What was the Labour canvassing effort like?
I've heard from an impartial and unimpeachable source that it was non exist in Rochester this weekend.
Indeed, Nigel Farage has openly acknowledged that he would prefer to see Britain's economy impaired rather than keep current levels of immigration:
http://www.telegraph.co.uk/news/uknews/immigration/10555158/Id-rather-be-poorer-with-fewer-migrants-Farage-says.html
It's worth noting that there has been a lot of cross-party consensus on this sort of thing for a long time. Labour's tax credits were simply an expansion of the family credit system that existed at the time that they took office in 1997. While Osborne has reduced the generosity of the tax credit system the principle is still in place, and the idea of Universal Credit is simply to improve the implementation of those principles.

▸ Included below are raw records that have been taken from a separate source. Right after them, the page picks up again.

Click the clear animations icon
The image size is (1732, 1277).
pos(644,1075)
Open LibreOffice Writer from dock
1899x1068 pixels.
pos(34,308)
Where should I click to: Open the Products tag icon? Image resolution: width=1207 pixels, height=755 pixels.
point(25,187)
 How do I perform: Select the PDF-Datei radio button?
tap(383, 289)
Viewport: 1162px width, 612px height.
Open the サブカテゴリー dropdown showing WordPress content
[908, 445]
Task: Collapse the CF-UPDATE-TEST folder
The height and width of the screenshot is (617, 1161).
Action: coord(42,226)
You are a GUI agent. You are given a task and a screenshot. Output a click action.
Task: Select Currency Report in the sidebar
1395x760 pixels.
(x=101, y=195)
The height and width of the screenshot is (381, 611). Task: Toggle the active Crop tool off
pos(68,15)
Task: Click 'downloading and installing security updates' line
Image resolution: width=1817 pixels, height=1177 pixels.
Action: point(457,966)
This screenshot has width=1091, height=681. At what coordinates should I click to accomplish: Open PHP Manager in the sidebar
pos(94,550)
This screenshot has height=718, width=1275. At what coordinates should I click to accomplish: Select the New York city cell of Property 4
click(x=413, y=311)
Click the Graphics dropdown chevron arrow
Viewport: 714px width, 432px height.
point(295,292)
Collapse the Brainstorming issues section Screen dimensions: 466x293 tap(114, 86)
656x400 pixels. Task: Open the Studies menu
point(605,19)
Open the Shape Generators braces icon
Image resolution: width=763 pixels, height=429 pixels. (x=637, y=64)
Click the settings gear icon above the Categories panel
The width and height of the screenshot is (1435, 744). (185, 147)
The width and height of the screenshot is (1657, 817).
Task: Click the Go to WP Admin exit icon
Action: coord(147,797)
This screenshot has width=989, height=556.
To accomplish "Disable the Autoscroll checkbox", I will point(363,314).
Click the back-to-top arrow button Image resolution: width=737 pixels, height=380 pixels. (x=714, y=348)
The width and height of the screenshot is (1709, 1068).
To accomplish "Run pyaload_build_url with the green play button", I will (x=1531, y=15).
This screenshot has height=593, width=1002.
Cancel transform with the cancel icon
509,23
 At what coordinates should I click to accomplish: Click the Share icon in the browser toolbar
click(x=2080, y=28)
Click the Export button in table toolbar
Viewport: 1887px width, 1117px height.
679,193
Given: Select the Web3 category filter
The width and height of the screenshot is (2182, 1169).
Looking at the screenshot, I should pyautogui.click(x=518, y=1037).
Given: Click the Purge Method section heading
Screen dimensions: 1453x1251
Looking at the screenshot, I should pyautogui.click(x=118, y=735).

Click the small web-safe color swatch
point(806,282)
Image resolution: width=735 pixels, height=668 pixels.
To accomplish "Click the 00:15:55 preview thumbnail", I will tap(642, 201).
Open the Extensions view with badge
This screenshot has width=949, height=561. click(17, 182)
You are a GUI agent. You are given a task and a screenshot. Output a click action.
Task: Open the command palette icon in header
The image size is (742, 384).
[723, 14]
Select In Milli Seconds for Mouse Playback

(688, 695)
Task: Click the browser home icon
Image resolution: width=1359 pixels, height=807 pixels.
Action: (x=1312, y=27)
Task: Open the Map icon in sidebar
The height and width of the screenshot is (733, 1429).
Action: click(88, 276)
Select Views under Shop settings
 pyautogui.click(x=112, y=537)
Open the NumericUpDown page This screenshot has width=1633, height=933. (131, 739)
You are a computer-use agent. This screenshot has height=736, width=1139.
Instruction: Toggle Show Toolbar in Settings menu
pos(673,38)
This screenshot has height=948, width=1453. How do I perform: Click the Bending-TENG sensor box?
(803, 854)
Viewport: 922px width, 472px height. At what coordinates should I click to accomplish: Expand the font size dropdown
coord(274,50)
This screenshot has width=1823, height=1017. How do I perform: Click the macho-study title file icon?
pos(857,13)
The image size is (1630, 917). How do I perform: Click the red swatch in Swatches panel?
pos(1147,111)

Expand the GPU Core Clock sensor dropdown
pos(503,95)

It's worth pointing out that IDS isn't the only person to have had problems with the implementation of this sort of thing. The introduction of the tax credit system was a massive mess that I experienced at the sharp end. I think I still have a bunch of random girocheques that the system sent me in error, that I dutifully did not cash in and then the bureaucrats insisted I pay them back for a different set of payments that didn't match with what I'd received - which they achieved by docking my future payments.
I don't know whether you saw the reasoning I gave yesterday.
1. He would get most of the Scottish vote out.
2. Voters consider him to be economically sound.
3. He's a 'big beast'.
4. Who would want to be in the Labour party run by Ed? So no issue about him standing down as he'd be back like a shot if he thought he would be PM.
5. 1-4 make him the next PM.
Assume Miliband wins, then he will be there for at least 5 and probably 10 years. Chuka is unlikely to have as good a shot at the top job as he would in 2015 following a Tory win.